In the past few months I’ve taken on cycling as a new hobby, and one of the services I have been using to track routes and mileage is a popular webapp known as MapMyRide. They actually have several services that are split up per activity including MapMyFitness, MapMyHike, MapMyWalk, and MapMyRun. Several colleagues have also joined me in recreational cycling, so one day I decided to plan out a route for us to use repeatedly. After the route was created using MapMyRide, I decided to give it the quirky name Tour de <’hackers”>. It would get a laugh out of any XSS hunters because most of us in application security would recognize it as a benign HTML tag that also checks for single and double quote attribute breaks.
Take a close look at the “Share via Tweet/Facebook/Email” section
Whelp, that’s awesome, I’ve now inadvertently done the number one thing an ethical pentester should never do, and that’s play “outside of the sandbox.” You see, companies that don’t have an extremely active security team don’t really distinguish between a security professional that may be using the application legitimately, or an actual intruder that’s digging for exploits. Those of us that are paid to ethically hack into web applications and services are normally protected by various legal documents as per the contract of said penetration tests. XSS isn’t really hard to find – and truthfully I’m quite annoyed with all of its hype – but to a company it really doesn’t matter how cool or complex the exploit is so long as it’s damaging in some fashion to the business or brand. This particular one is persistent and easily wormable. If anyone remembers using MySpace (I admit that I did and accept the shame for it) they might be familiar with the MySpace Samy Worm that infected around a million profiles in less than 24 hours. Samy Kamkar’s XSS injection made you friend request him and added a little text to your profile page that said “but most of all, samy is my hero.” Silly, right? Well, what’s not silly is that his home was raided and he ended up entering a felony plea agreement that involved three years probation without computer use.

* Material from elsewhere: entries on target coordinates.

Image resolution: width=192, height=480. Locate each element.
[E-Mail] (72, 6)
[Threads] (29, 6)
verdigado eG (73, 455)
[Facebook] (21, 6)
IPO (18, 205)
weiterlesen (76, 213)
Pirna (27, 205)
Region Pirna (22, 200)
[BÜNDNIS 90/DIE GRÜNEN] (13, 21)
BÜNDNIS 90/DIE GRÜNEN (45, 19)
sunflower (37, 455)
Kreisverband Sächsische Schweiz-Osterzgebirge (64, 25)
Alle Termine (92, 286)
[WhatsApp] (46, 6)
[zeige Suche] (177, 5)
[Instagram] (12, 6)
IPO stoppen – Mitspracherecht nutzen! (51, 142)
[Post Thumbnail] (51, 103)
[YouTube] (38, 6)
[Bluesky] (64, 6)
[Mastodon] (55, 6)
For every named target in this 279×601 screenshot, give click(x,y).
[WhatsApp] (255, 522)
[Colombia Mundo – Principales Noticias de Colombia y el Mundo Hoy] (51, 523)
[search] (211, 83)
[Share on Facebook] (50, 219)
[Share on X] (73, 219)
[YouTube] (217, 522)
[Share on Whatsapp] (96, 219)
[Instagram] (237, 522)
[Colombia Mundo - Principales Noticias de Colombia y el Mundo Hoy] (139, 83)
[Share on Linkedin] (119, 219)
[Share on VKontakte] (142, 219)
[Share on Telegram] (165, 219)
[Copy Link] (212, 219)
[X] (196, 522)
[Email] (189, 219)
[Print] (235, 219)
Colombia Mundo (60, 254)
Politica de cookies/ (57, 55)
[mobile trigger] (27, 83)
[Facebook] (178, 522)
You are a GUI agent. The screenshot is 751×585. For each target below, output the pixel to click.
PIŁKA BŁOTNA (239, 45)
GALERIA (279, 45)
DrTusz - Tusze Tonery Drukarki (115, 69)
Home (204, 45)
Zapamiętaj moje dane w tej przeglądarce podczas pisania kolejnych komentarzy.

Let’s look at the facts. I don’t know if the makers of MapMyRide have an intrusion detection system (IDS) in place or if anything has flagged internally on this input. A quick Google search doesn’t reveal anything about them participating in Bug Bounties or Responsible Disclosure. I also did this on an account that is quite visibly linked to my personal Facebook account, so there’s a first and last name right there. All I can do now is approach them with what I’ve found, state my case and my intent, and hope that they seem me as a “do-good” individual that wants to ethically disclose the issue.
I hunted down a MapMyRide co-owner’s Twitter handle through LinkedIn, who then referred me to their VP of Engineering, Jesse Demmel. Now I can’t just email him saying that I was able to break the HTML document because that might not warrant enough attention. I’m going to have to send them an actual proof of concept and cause more injections to go through. Thankfully (open to interpretation) there wasn’t any input validation in place at all and we could call the cookies easily with <svg/onload=alert(document.cookies)>. Voilà.
Then things started getting a bit more interesting. I realized that the other domains shared this exact same template. This injection isn’t only persistent on mapmyride.com, but on the other four as well!
So, if I were to actually exploit this across all five domains from one entry point, how many people would I affect?
Here are some WolframAlpha statistics:
Sorry I didn’t get back to you sooner as I was traveling. Thanks for the details. We take this very seriously and are actively working on a fix, which we hope to push live shortly.
We have escaping turned on in Django and are using the latest version. This will require a patch and we’re working through that today (and the weekend if necessary).
I really appreciate you bringing this to our attention. We have gone through security audits in the past and have another scheduled soon.
The moral of this story: If you’re going to responsibly disclose I suggest the following things:
- Contact the highest person in the organization chain as possible initially. If you start by contacting someone like a customer support representative they may have no idea what you’re talking about. I’ve reported a bug once before and my first contact thought I was talking about spelling/grammar mistakes. This time I went straight to the co-owner.
- Don’t threaten with blog posts or say “I’ve reached out to Gawker, HuffingtonPost, or Threatpost and they’re ready to run this story, whatcha gonna do to fix it?” You’ll look like the enemy really quick and won’t be doing yourself any favors.
- Don’t ask for a reward. There’s a simple word for this: extortion.
- Simply make your intentions known. Know how to spot XSS, SQLi, or RCE by casually browsing an application that you use personally? You’re one-in-a-million (quite literally). Use your knowledge not only to report the problem, but also to tell them how they can fix it in case they are unaware. Intentions and thoughtfulness will go the longest for you in these regards.
- If you’re going to blog about it, like I’m doing here, wait until the issue is fixed and no longer exploitable (at least by the same attack vector). Asking for permission is wise as well, so that they can coordinate a release statement at the same time. Again, work with them, not against them.